2. Fairer exam grading through adaptive comparative judgement and online proctoring platforms
Early adopting schools and universities are already experimenting with adaptive comparative judgement as an alternative to traditionally time-consuming grading methods. Based around the idea that we’re better at making relative (rather than absolute) judgements, this model can save time spent marking and result in more accurate grading.
Presented with successive pairs of work on their screen, an educator quickly decides which is better and enters a judgement. The technology then produces a scaled rank order of student results without any further teacher input.
Already used by leading UK examination boards, many predict that adaptive comparative judgement will soon become the preferred model for all summative assessments.We’re also seeing a greater use of online exam proctoring or invigilation platforms that offer opportunities for anonymised marking and grading. This supports educators to overcome implicit bias when evaluating student work, resulting in a fairer examination system for all.
3. Greater use of AI in the classroom
“I think we’ll see a greater use of AI tutors, assistants and teachers to deliver personalised instruction and save time on administration tasks” says Edtech X co-founder, Benjamin Vedrenne-Cloquet.
He adds that “’Bot’ the classroom will replace ‘flip’ the classroom”, referencing the move towards flipped learning approaches whereby the traditional classroom model is reversed, with students accessing various forms of learning content prior to class.
“I think we’ll see more automation of routine tasks, freeing up teachers to teach” – Sophie Bailey, founder and presenter of The Edtech Podcast.

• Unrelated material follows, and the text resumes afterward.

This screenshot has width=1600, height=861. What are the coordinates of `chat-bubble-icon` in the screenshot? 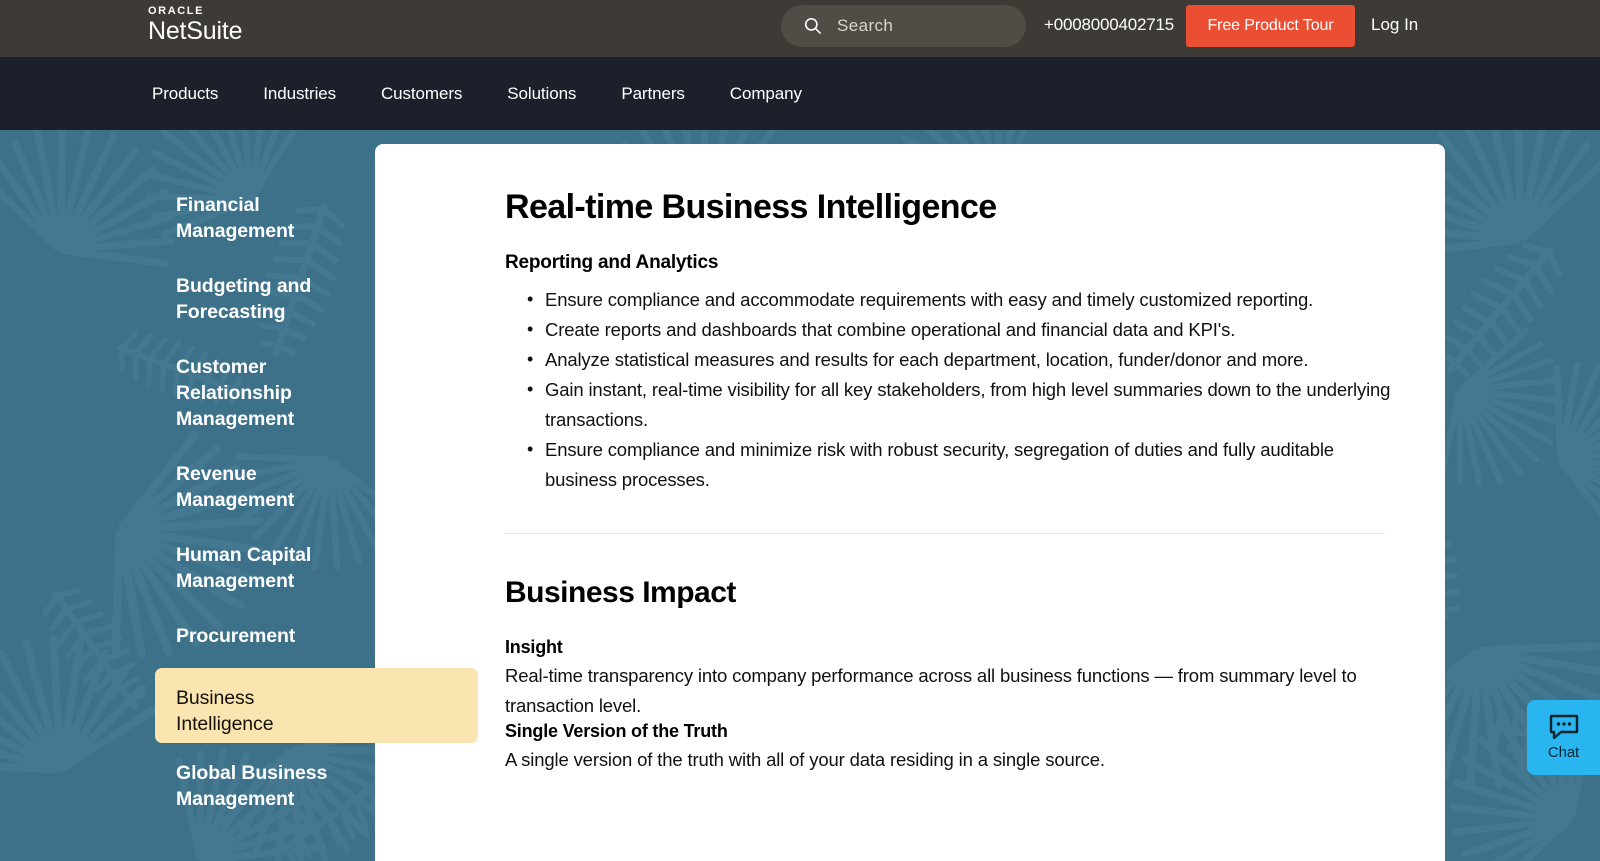 It's located at (1564, 727).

4. Non-traditional models of learning and accreditation
“2018 will see more curation, relevance and contextual search” says Alan Greenberg, CBDO at WideCells Group and former Director of Apple Education EMEA “We’ll also see greater accreditation of the content to be learnt from and accreditation of our learning: both Continued Professional Development (CPD) and life-long learning”
“The day of monolithic online learning platforms has passed” adds Geoff Stead “We already learn eclectically, across multiple platforms, networks and tools. Learning platforms of the future understand and embrace this evolving diversity.”
5. Better use of school data
“Schools moving to a cloud-based MIS will be the biggest change. This will transform how they utilise data, moving from storing it in spreadsheets and separate platforms, to centralise it in one place” says Jay Ashcroft, author of ‘Reboot: How we must rethink the use of technology in education to truly revolutionise schools’
“We’ll also see better analytics and trend analysis of what actually works in the classrooms”
6. More schools to incorporate a dedicated makerspace
Maker education emphasises problem-based approaches and hands-on learning experiences to develop 21st-century skills through innovation and collaboration. Some schools now offer physical spaces where students can work on their own projects to build skills related to the STEM agenda.
“My prediction is that we’ll see more making as a pedagogy, so students use design thinking and maker tools to innovate solutions” – Edutech founder, Shameema Parveen.